You Should Cut Your Own Hair

You Should Cut Your Own Hair

You Should Cut Your Own Hair

when standing to cut hair you should

I was standing in front of my mirror, holding a piece of my bangs between two fingers like a cigarette. Eyes crossed in concentration, I sliced down. This wasn’t the first time I’d cut my hair; it’s not even the first time I cut my own bangs. But it is the first time I used any semblance of a technique, and now that I have it, no one will ever stop me from yelling about the power of cutting your own hair.

Last week I took Jayne Matthews’s online DIY bang trimming course, which is technically a two-hour Zoom recording from 2020. Matthews was a huge name in hair even before the pandemic, but when she had to close her salon she pivoted to virtual haircuts before launching her online courses in DIY cutting. Matthews specializes in shaggy, lived-in cuts that evoke Cool Girls through the decades: Jane Birkin, Audrey Hepburn, Stevie Nicks, and Alexa Chung. Her social media feeds are filled with mullets and shags, bangs and French bobs and pixies.
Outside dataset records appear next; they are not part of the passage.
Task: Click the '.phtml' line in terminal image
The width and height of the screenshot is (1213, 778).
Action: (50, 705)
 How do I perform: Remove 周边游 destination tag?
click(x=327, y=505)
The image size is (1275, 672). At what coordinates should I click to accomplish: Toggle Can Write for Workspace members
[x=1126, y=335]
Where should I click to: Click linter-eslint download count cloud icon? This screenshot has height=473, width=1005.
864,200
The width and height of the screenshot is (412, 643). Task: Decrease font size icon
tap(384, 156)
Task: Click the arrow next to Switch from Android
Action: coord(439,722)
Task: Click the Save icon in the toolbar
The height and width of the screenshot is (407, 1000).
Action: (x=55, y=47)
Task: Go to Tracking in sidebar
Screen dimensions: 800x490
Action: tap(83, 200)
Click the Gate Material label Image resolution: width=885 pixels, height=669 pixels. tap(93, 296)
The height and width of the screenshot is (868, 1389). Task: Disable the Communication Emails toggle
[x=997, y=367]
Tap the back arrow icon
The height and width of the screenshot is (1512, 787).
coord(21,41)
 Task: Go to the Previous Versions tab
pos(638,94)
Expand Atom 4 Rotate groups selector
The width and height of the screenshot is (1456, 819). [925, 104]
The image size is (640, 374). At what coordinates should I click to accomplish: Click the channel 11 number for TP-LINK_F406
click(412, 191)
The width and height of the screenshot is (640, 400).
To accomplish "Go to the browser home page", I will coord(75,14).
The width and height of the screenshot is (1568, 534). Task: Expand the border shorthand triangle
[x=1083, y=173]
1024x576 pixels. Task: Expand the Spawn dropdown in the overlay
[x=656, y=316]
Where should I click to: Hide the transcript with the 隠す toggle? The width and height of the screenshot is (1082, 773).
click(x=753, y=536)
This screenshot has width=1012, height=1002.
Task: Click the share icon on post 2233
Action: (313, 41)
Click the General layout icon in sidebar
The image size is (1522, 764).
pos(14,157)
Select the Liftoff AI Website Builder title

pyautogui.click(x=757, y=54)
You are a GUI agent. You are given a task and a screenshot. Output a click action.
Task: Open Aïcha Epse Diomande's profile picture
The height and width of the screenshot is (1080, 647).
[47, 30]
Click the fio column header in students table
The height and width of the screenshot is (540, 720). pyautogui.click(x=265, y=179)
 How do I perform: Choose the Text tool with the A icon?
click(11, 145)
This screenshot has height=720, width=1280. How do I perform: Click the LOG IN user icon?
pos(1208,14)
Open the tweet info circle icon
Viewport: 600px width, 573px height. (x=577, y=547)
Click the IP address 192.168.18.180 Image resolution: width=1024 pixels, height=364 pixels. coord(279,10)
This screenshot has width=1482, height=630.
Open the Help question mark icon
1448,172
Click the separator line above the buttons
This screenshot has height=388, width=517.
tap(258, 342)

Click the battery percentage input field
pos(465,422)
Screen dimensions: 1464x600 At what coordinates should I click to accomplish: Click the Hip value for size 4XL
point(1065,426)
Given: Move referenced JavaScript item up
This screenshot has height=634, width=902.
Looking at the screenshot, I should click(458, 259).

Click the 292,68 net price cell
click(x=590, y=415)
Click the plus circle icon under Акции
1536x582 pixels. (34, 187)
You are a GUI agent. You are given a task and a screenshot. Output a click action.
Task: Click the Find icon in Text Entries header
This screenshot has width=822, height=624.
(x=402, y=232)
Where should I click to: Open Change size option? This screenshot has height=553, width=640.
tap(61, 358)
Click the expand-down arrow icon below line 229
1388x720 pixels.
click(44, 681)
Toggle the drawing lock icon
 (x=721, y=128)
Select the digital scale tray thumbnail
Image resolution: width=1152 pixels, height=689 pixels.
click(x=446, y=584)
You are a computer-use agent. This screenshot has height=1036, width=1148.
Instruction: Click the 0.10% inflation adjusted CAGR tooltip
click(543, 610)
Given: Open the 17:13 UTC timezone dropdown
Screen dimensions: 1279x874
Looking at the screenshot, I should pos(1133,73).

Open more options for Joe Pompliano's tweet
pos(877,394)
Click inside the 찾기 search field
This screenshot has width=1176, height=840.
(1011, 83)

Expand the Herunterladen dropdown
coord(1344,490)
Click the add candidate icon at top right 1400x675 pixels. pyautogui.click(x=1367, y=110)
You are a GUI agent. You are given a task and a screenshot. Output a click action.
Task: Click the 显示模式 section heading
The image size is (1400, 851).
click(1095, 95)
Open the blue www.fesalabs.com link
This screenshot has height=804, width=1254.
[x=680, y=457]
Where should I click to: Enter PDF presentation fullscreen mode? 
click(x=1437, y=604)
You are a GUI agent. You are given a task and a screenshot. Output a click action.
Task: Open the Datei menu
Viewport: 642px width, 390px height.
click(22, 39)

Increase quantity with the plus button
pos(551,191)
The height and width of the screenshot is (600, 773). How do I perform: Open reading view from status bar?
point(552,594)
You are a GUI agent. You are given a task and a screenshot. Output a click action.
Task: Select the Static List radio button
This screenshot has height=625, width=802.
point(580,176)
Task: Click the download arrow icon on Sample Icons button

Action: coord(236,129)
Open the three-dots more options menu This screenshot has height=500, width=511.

Like plucking my eyebrows too thin or shaving above the knee, cutting my own hair always felt forbidden, like in my ignorance I could do irreparable damage to my appearance that I would regret forever. That didn’t stop me from doing it, though. I would surreptitiously snip chunks from the ends in art class and be thrilled when the cut disappeared into the rest of my hair. The slice of the blade cutting through this thing that felt like such a symbol of my me-ness was intoxicating because I was doing something I wasn’t supposed to do.

The first time I cut my own hair with an aesthetic in mind was in seventh grade. I decided I wanted little cheekbone-grazing side bangs like Lindsay Lohan in The Parent Trap. I snipped them with a pair of craft scissors and they looked so stupid, but I was high on the power of altering my appearance myself. I remember every home-cutting experiment since; the attempted layers I gave my best friend one night in high school, the chop I gave myself between video chat meetings in May 2020, and so very many attempts at trimming my bangs. One afternoon in January 2021 (none of us were doing well back then), I emerged from a bang trim in the bathroom with uneven bangs cut way too short. I asked my husband if they looked bad, and he just looked at me and said, “I love you.” Even as I list these out, I can hear my mom’s voice in my head, urgently pleading with me to stop cutting your hair. But why?!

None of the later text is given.